■ TEXTO FORNECIDO
※

16.2.24

Um comboio para lado nenhum

Nada disto aconteceu, nada disto se passou como digo que aconteceu. Toumani Diabaté não está a tocar as Mandé Variations, um dos discos mais belos que a humanidade produziu e que se lixe a world music, com f grande se faz favor; a ventoinha do meu camarote não foi apagada agora mesmo e não estou tapado com o lençol; a médica não me disse nada àcerca de cuidados enfermeiros; não me encharquei em rum - nem sequer acabei o copo; nada disto aconteceu num dos planetas em que habito. Destapei-me. Parei a ventoinha. Não bebi o rum todo até ao fim. Nada disto é verdade, nem isto nem o seu contrário. Acabo de beber quase um decilitro de água. Disse à médica que sim, tinha bebido quase dois litros de água por dia, a seguir à operação. Também lhe disse que nem numa semana bebi essa água toda, mas ela não ouviu. Tenho de treinar o meu talento de ventríloquo. Tenho de beber mais água. Tenho de ouvir o Diabaté mais vezes. A vida passa por mim como aquele comboio das feiras, que apanhamos mas nos quais não acreditamos - de qualquer forma não nos levam a lado nenhum. Não sei sequer se estou sentado ao lado do condutor se no meu lugar favorito, ao fundo da última carruagem, a dos retardatários, a dos que apanharam o comboio com mais dúvidas do que certezas. "Nesta carruagem não há lugar para certezas", poderia um cartaz dizer. "Só dúvidas". Penso na quantidade de músicos que poderia incluir na viagem mas são muitos. E excluir, claro. É muito tarde para fazer listas, destapei-me, parei a ventoinha, Diabaté faz-me desviar do que escrevo para o ouvir, sei que vou ter de beber mais água porque estou com sede e sei que vou acabar o rum. Quer se queira quer não o universo é um gato que cai sempre de pé, venha de onde vier.

Amanhã terei de ver se consigo resolver o problema do motor. Amanhã terei de ver se consigo resolver o problema do comboio da feira. Tem uma carruagem que diz "Só para boçais" mas ninguém se reconhece como boçal e a carruagem vai vazia. Talvez se soubessem escrever uma frase completa, com sujeito, predicado e complemento directo. Talvez.

※

■ O QUE SE PEDE
No texto fornecido acima, reescreva o trecho que abre com "Amanhã terei de ver se consigo resolver o problema do motor." e fecha com "complemento directo. Talvez.", trocando "motor" por "travão".

※

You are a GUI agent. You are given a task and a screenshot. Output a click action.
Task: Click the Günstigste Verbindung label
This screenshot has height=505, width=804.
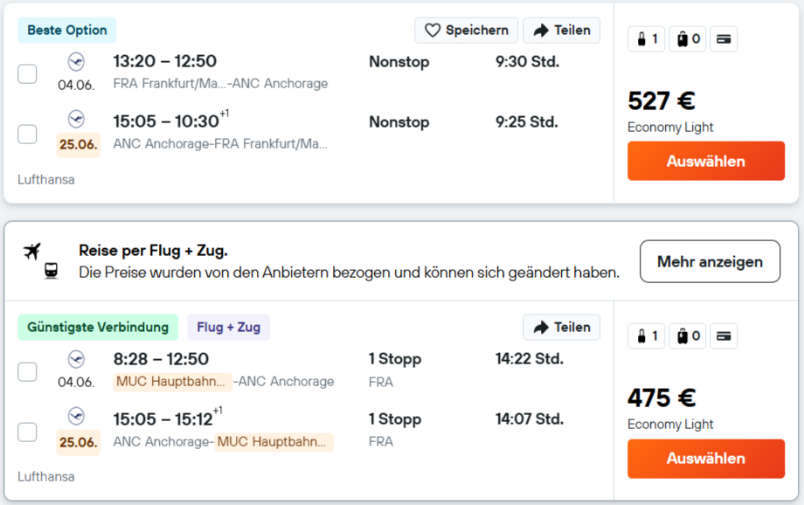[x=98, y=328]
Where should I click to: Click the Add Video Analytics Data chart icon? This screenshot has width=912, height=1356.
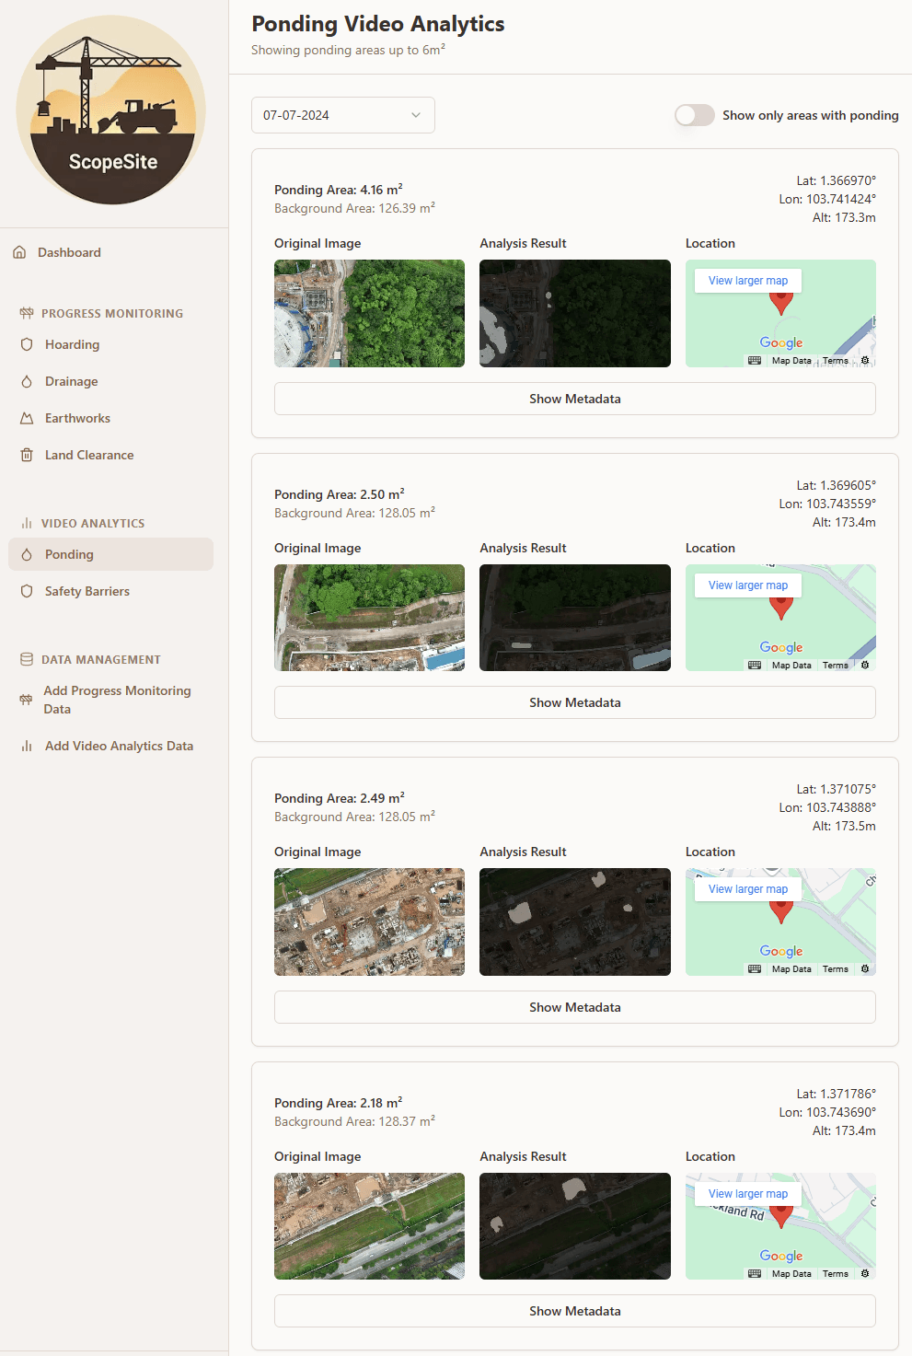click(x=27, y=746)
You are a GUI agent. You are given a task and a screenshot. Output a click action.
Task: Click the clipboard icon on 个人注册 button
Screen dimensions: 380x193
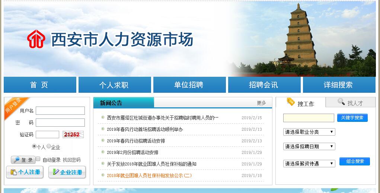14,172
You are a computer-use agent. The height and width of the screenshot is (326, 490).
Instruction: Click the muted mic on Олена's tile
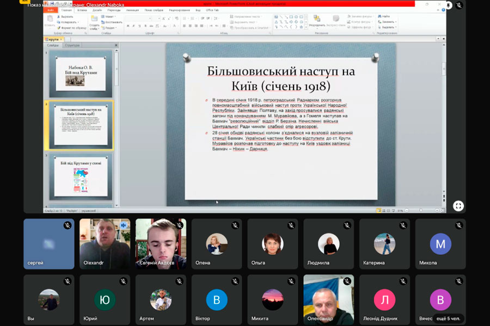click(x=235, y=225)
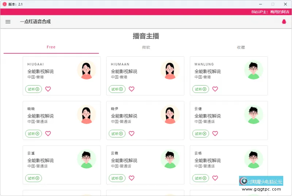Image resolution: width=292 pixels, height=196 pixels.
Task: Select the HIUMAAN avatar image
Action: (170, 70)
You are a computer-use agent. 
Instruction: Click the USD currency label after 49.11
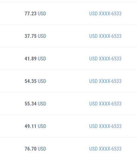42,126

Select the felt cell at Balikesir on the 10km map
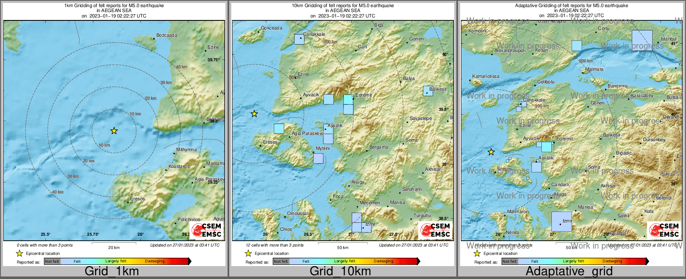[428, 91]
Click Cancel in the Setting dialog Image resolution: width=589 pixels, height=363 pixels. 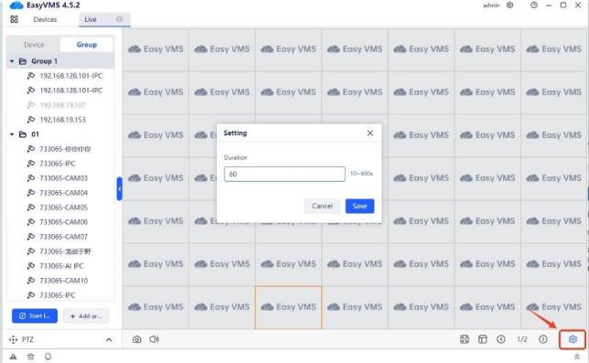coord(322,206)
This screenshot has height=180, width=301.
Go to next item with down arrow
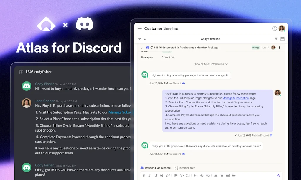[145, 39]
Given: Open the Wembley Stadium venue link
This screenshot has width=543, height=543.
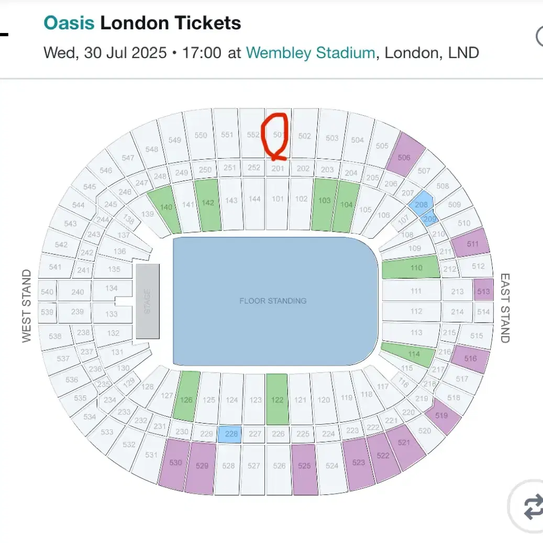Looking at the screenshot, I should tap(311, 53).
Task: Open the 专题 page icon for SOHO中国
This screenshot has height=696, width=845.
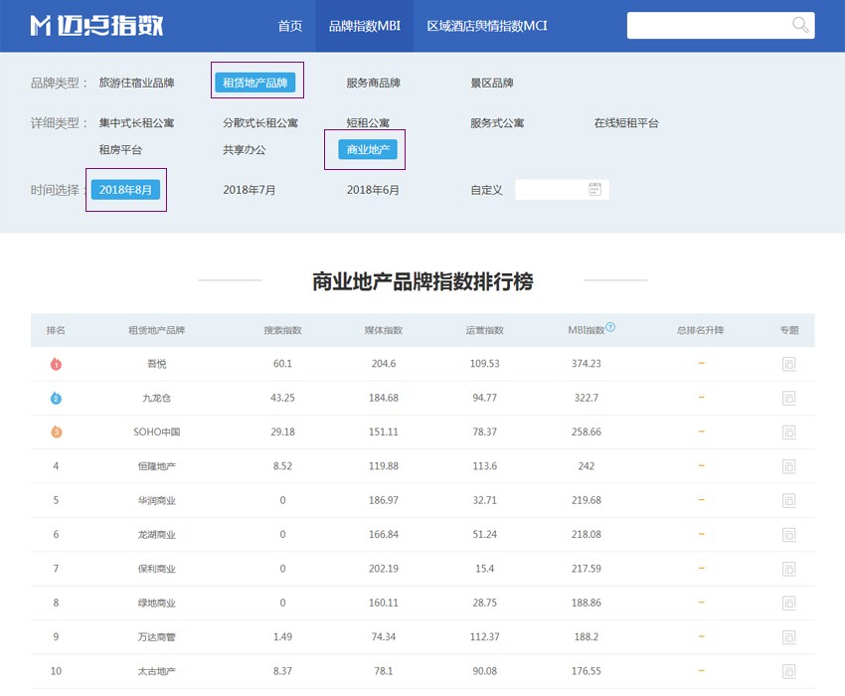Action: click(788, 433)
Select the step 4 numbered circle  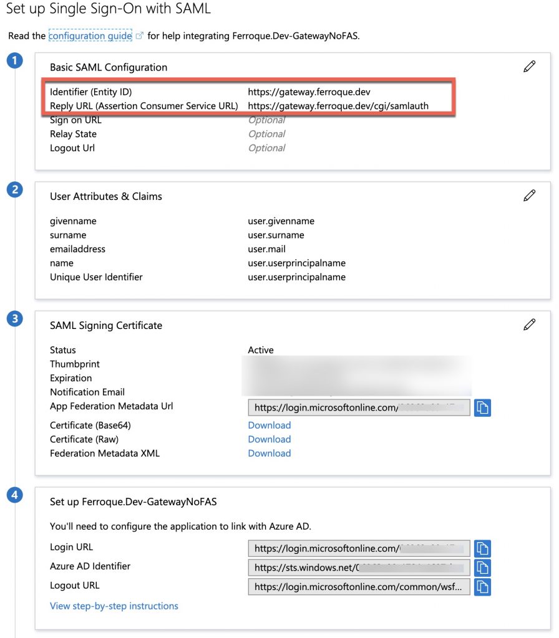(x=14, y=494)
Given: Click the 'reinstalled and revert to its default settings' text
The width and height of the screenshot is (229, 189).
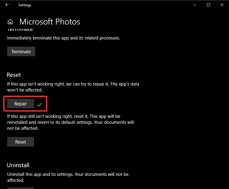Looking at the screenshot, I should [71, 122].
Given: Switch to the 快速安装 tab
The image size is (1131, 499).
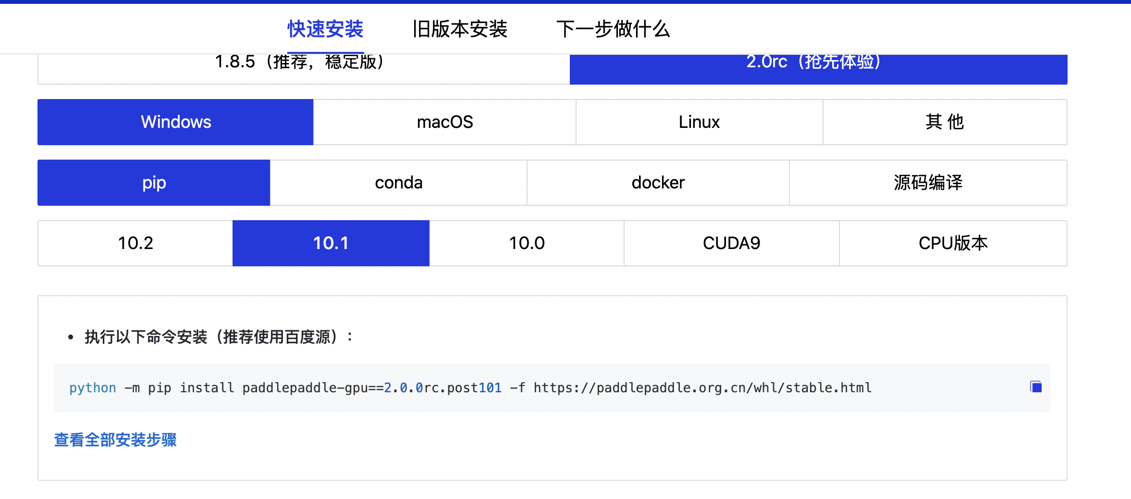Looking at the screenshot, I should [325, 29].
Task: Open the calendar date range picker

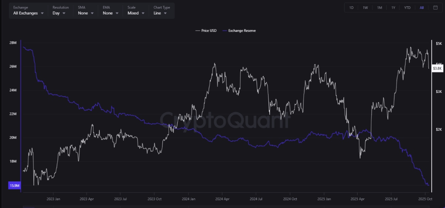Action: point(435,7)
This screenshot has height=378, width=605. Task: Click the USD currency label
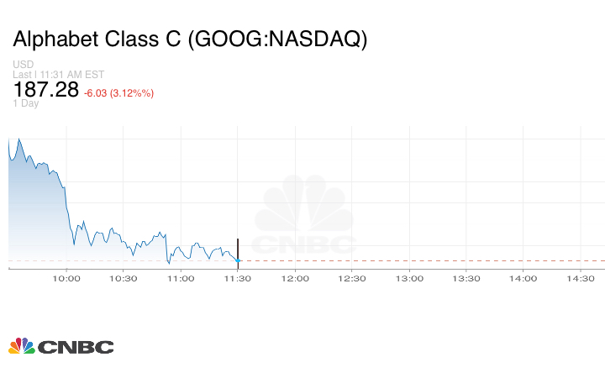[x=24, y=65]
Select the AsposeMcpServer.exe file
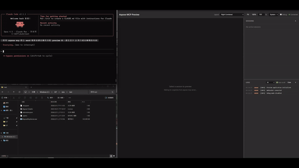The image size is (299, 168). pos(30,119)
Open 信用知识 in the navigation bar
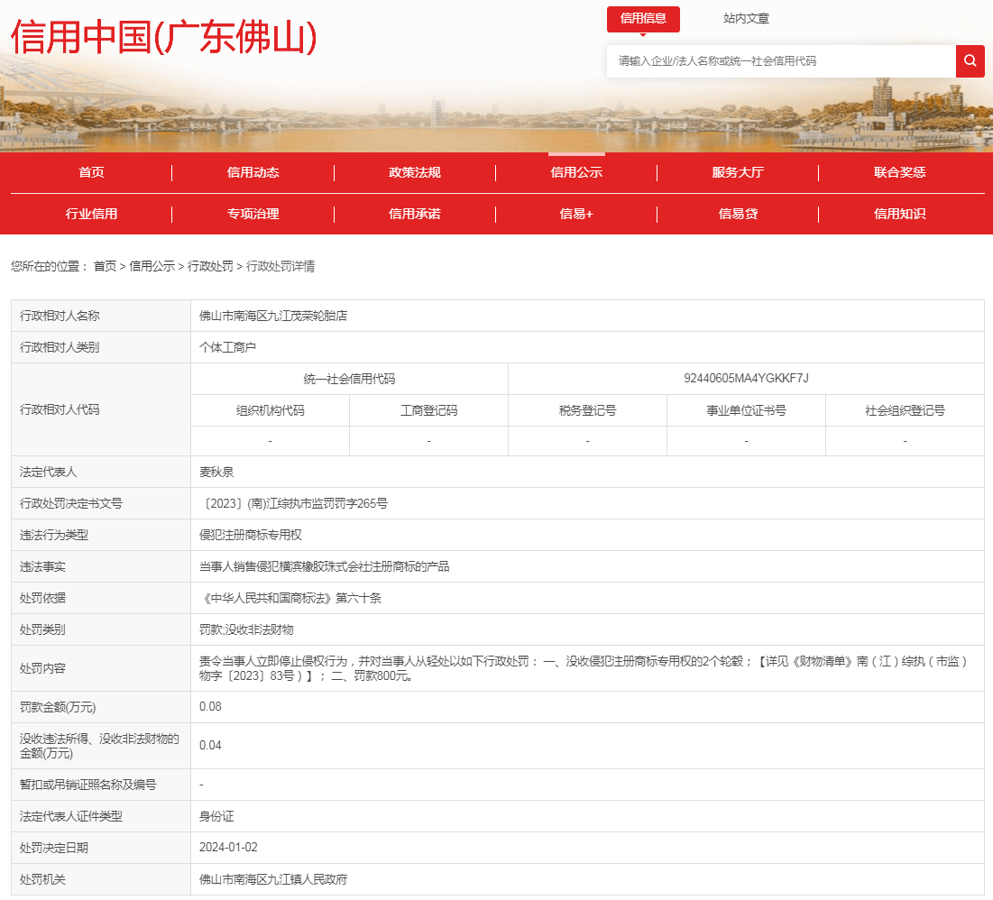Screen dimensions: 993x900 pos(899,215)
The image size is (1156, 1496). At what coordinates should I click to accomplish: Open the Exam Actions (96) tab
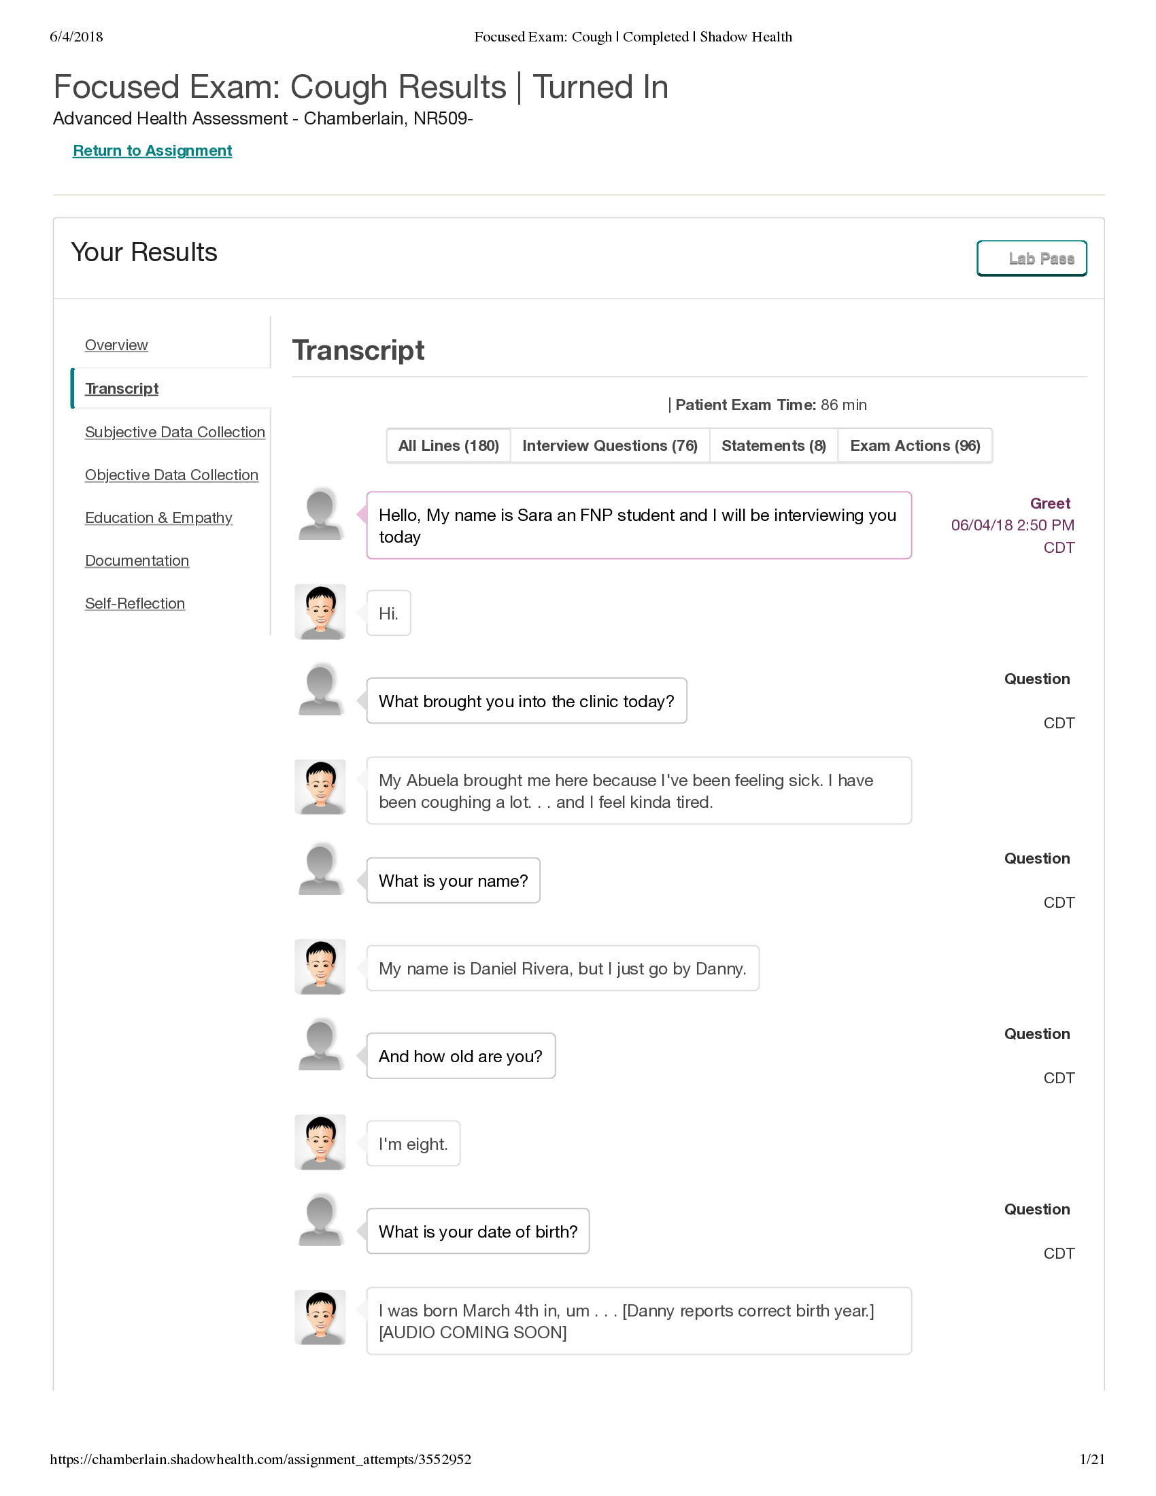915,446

※

■ TAREFA CONCLUÍDA
Amanhã terei de ver se consigo resolver o problema do travão. Amanhã terei de ver se consigo resolver o problema do comboio da feira. Tem uma carruagem que diz "Só para boçais" mas ninguém se reconhece como boçal e a carruagem vai vazia. Talvez se soubessem escrever uma frase completa, com sujeito, predicado e complemento directo. Talvez.